[Records about locating elements on screens]
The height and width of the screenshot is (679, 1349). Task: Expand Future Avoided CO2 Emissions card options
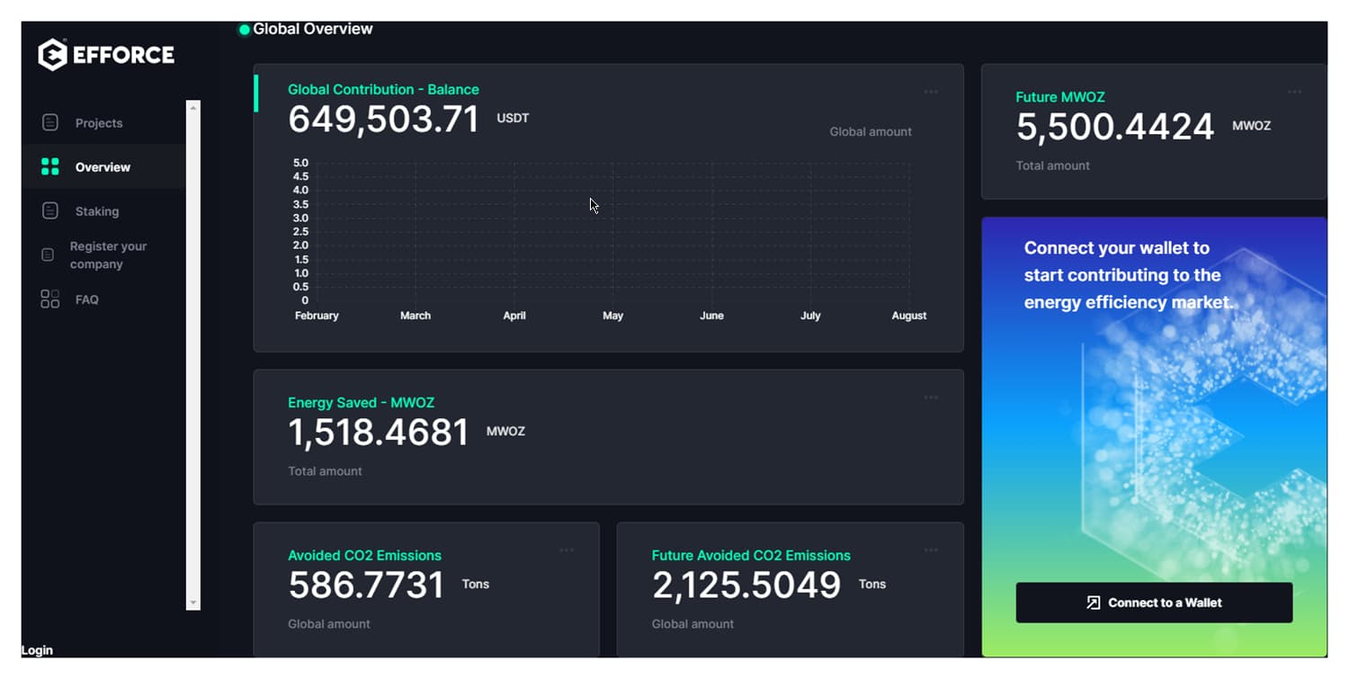tap(931, 550)
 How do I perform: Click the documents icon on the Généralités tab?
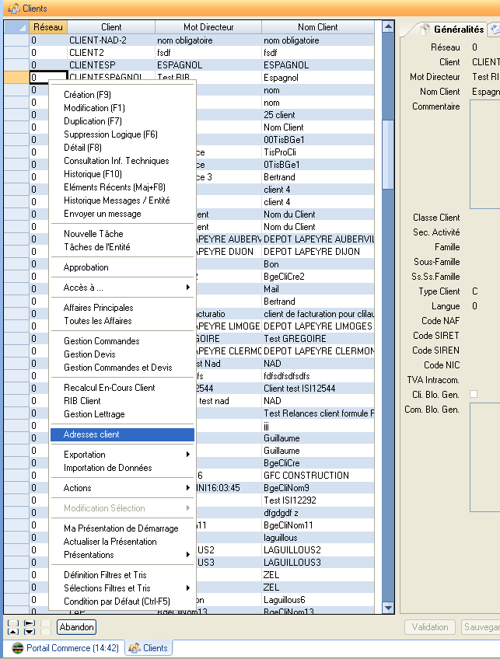point(425,30)
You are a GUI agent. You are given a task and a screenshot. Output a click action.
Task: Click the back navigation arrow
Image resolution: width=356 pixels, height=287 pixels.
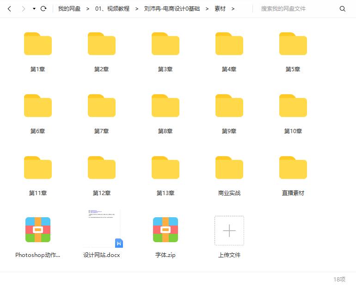click(x=9, y=9)
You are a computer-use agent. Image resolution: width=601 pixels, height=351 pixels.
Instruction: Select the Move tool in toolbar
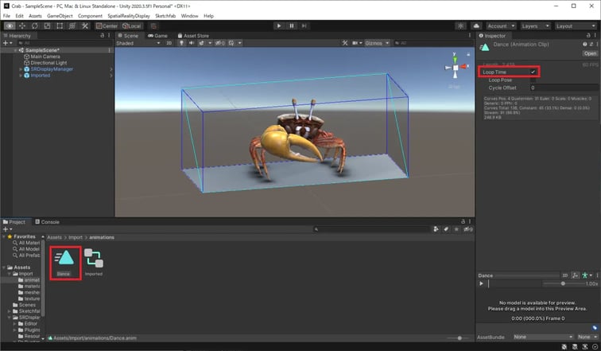(x=21, y=25)
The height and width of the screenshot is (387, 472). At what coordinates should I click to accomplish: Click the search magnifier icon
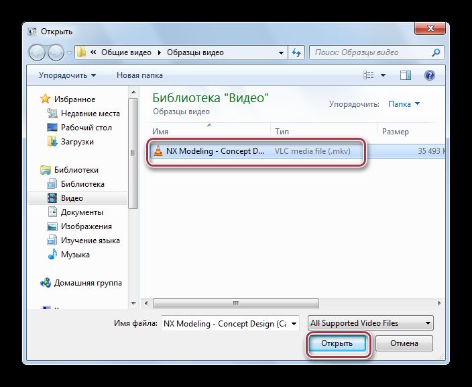point(436,52)
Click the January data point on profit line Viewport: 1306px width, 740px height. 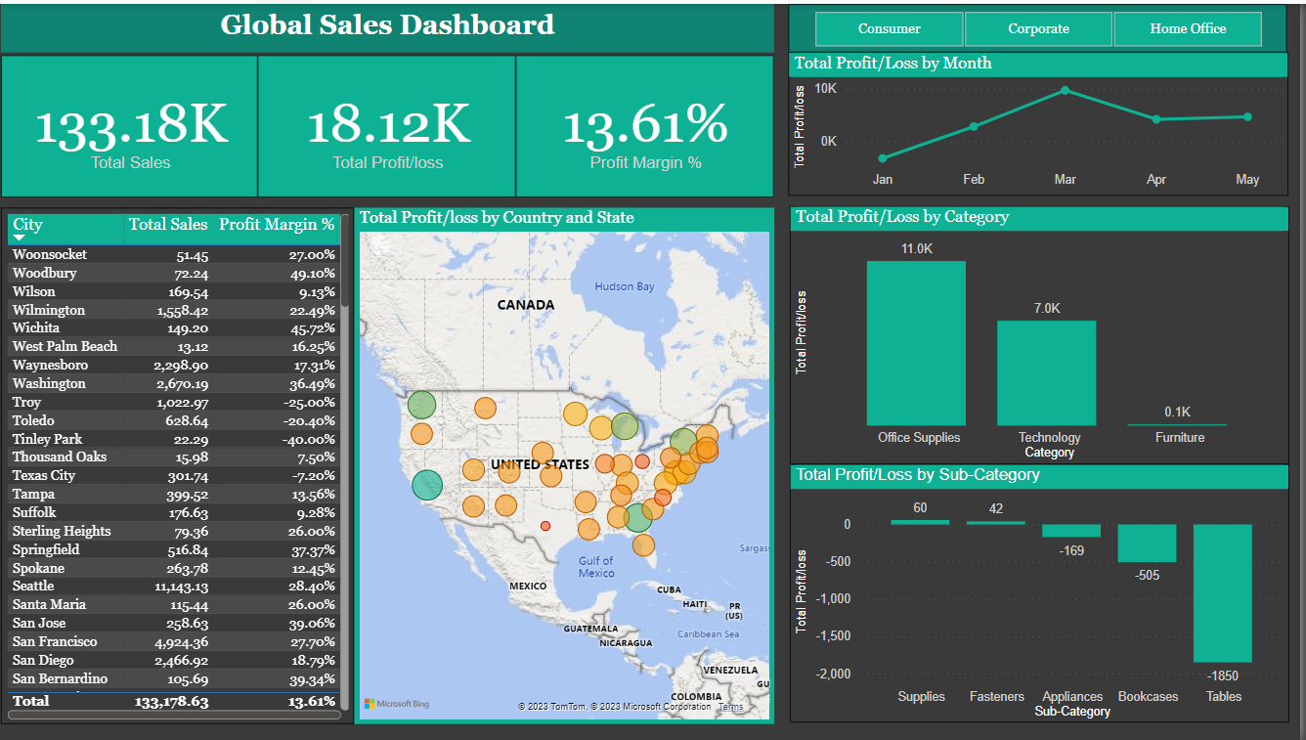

**DIRECTION:**
Can you write out every one of the records above again in full, with their wording unchanged except that each coordinate in the answers is multiplied by 1.55 and rounded to a whole number, halves rounded up? Leave the pictures out.

**RESULT OF THIS TASK:**
The height and width of the screenshot is (679, 1349). Task: Expand Future Avoided CO2 Emissions card options
tap(1443, 853)
 How do I perform: Click the documents icon on the Généralités tab?
point(659,47)
You are a GUI agent. You are given a task and a screenshot. Output a click action.
Task: Click the back navigation arrow
Image resolution: width=356 pixels, height=287 pixels.
click(x=14, y=14)
You are a computer-use agent. Image resolution: width=601 pixels, height=351 pixels.
Instruction: Select the Move tool in toolbar
(x=33, y=39)
The height and width of the screenshot is (387, 472). At what coordinates should I click to accomplish: Click the search magnifier icon
point(676,81)
Click the January data point on profit line Viewport: 1306px width, 740px height. 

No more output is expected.